In an open letter to former colleagues Majority Leader Harry Reid and Minority Leader Mitch McConnell, these Senators observed: “Never before in the history of the U.S. Senate has the ratification of a strategic arms treaty been considered in a lame-duck session. This precedent should be followed with respect to New START, as well.”
The signers went on to express the view that New START, far from an insignificant accord, “has serious problems” with “far-reaching implications.” Accordingly, they argued:
“…It would be wholly inappropriate for a Senate made up of many members whose replacements have just been elected to deny the latter the opportunity to advise and consent to an accord that will be implemented on their watch. It is hard to imagine, moreover, that the three Senators who are expected to be seated in time for the lame-duck session will be in a position to make informed decisions about this treaty. That is especially the case since, in such circumstances, they would be denied the opportunity to participate in or closely study the hearings on the treaty held to date, let alone the more comprehensive and balanced reviews that are in order but have yet to be conducted.”
Lest these arguments prove persuasive to GOP Senators, President Obama is now blatantly trying to buy them off. Under the direction of Vice President Joe Biden, himself a former Senator and chairman of the chamber’s Foreign Relations Committee, the administration has been promising tens of billions of dollars to upgrade parts of the obsolete nuclear weapons complex, some of which actually date to the Manhattan Project.

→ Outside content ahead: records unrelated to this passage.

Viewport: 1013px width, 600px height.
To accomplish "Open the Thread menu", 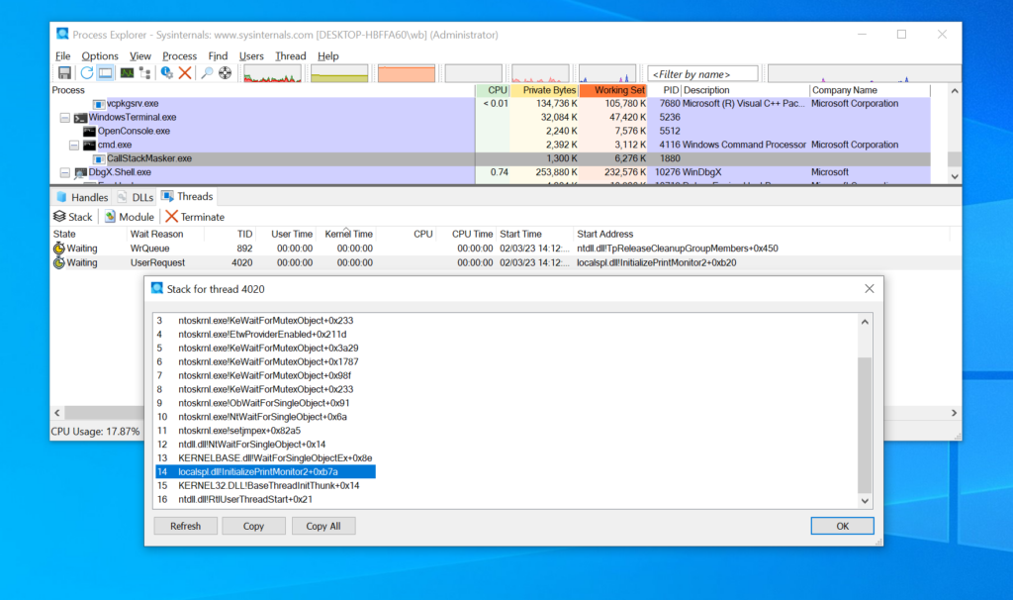I will tap(290, 56).
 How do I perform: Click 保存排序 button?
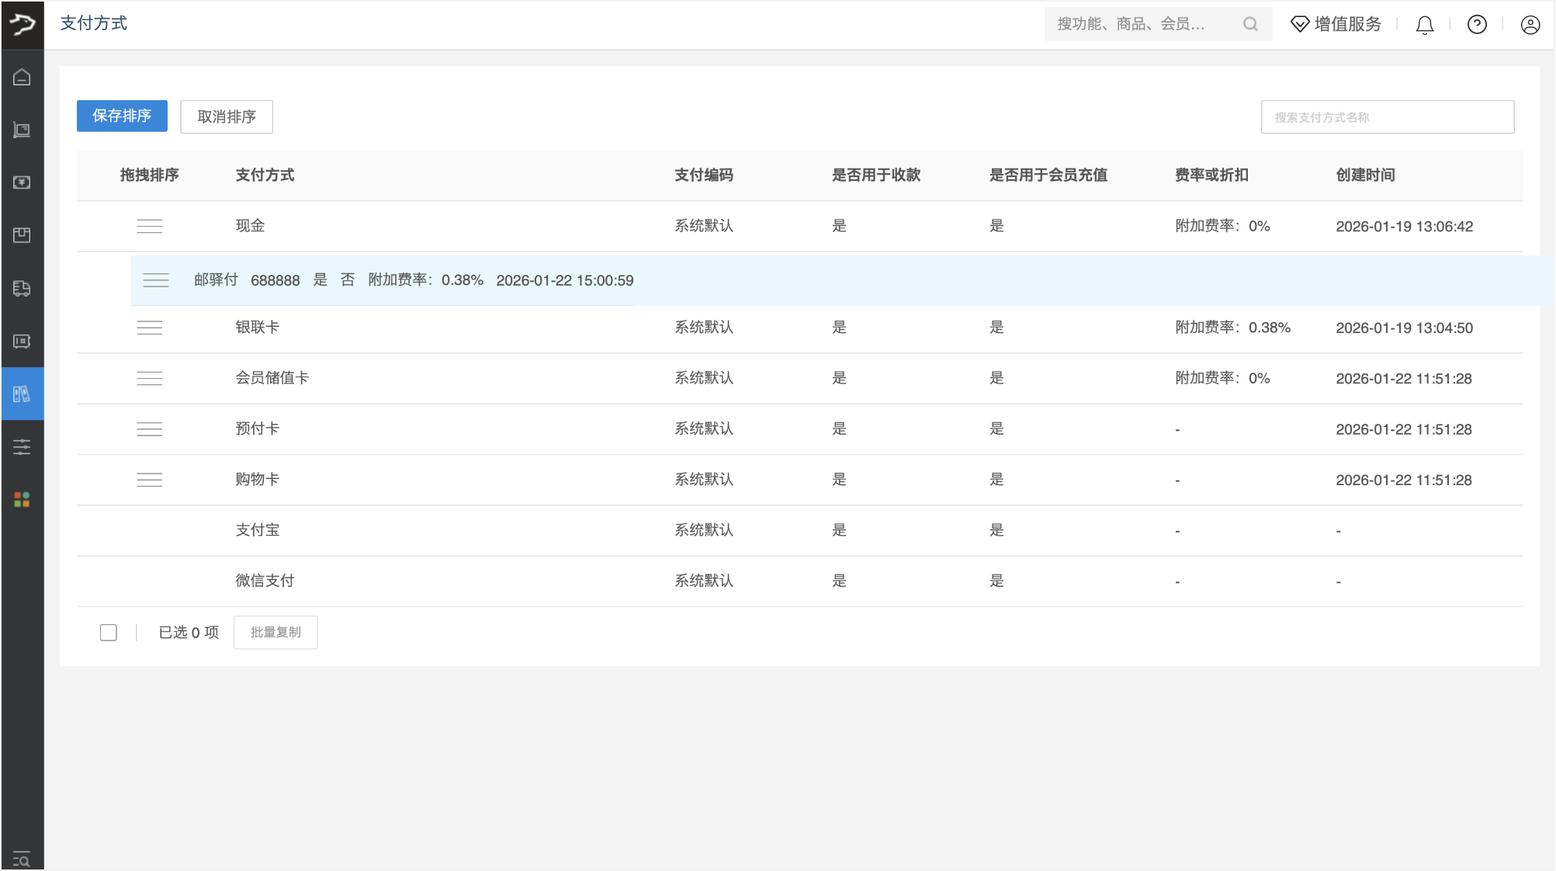[122, 116]
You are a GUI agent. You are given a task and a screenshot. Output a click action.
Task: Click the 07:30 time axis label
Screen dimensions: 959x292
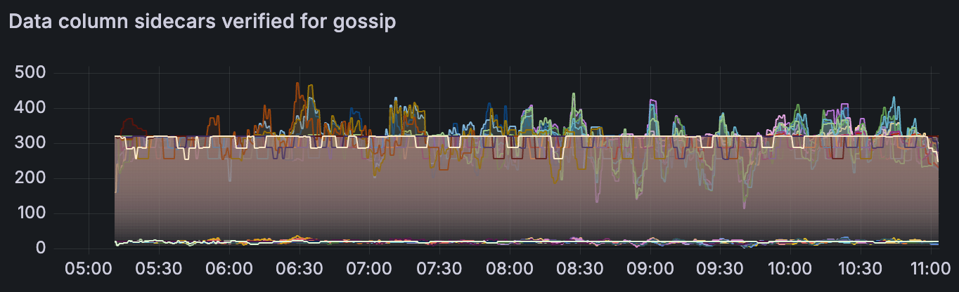[439, 269]
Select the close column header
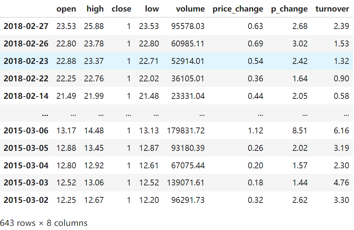This screenshot has width=354, height=230. pyautogui.click(x=121, y=9)
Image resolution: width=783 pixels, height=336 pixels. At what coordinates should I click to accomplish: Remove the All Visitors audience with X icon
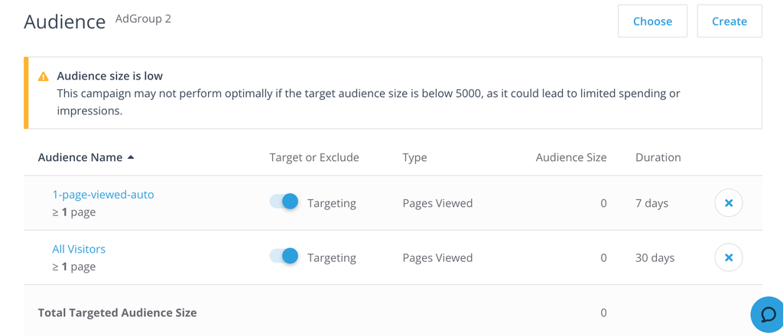point(729,257)
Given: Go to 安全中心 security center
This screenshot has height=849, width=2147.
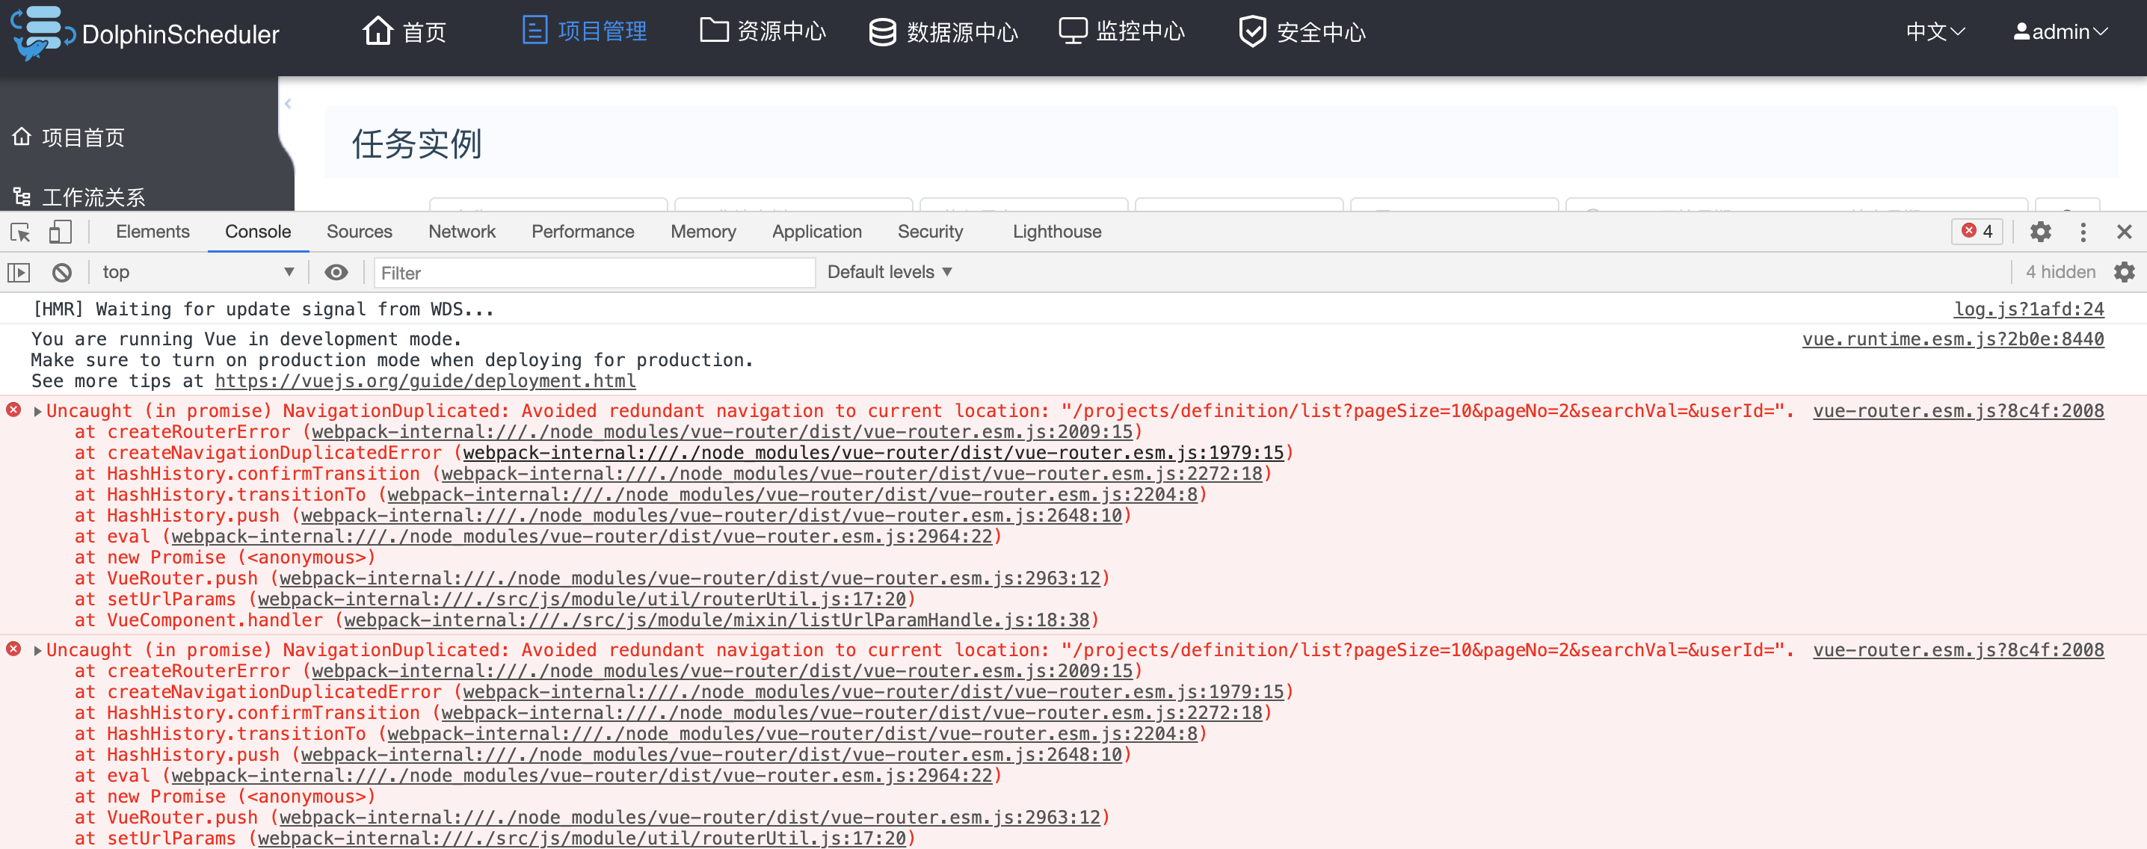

Welcome and long-overdue as these commitments are, they ring utterly hollow for several reasons: First, much of these funds will only be made available in the “out-years” – well beyond this president’s first term, and in some cases after a second one (should that be in the cards). Consider these promises to be the equivalent of playing with Monopoly money.
Second, this President couldn’t be more clear that he wants to “rid the world of nuclear weapons.” Obama’s Nuclear Posture Review (NPR) unveiled earlier this year didn’t provide for such upgrades in the weapons complex because he wants to take the United States – and, oh yes, the rest of the planet – out of the nuclear weapons business. This reality does not exactly inspire confidence in Team Obama’s pledges.
And third, the administration has begun putting the word out that its willingness to put money towards fixing up the nuclear weapons complex will disappear unless the Senate ratifies New START during the lame duck session. An unnamed “senior administration official” put it this way in the Financial Times on November 11: “There is a risk that not moving ahead [in the Senate now] could shatter the fragile consensus on modernizing the nuclear complex. New START puts nuclear modernization in the right context for those who worry how it could send the wrong signal to the world and undermine our non-proliferation efforts.”
In other words, the administration really does not see the need to upgrade the complex since it wants to shut it down (see above). The only way Team Obama will take steps to actually keep it a going concern – to say nothing of modernizing the arsenal itself (not just the facilities that are needed to maintain our deterrent) – is if the Congress forces it to do so. That means deferring action on New START until its defects are thoroughly understood and alleviated. And the chances of all that happening are vastly higher after January, when the new Senate is seated, than if yesterday’s Senate accepts this transparent bait-and-switch now.
Memo to Republican Senators: To paraphrase Margaret Thatcher, now is no time to go wobbly on New START, a seriously defective treaty that should not be blown through the Senate – either on the basis of underestimations of its implications or because of some Faustian deal, however well-intentioned on the part of some Senators it might be, made with an utterly unreliable Obama administration.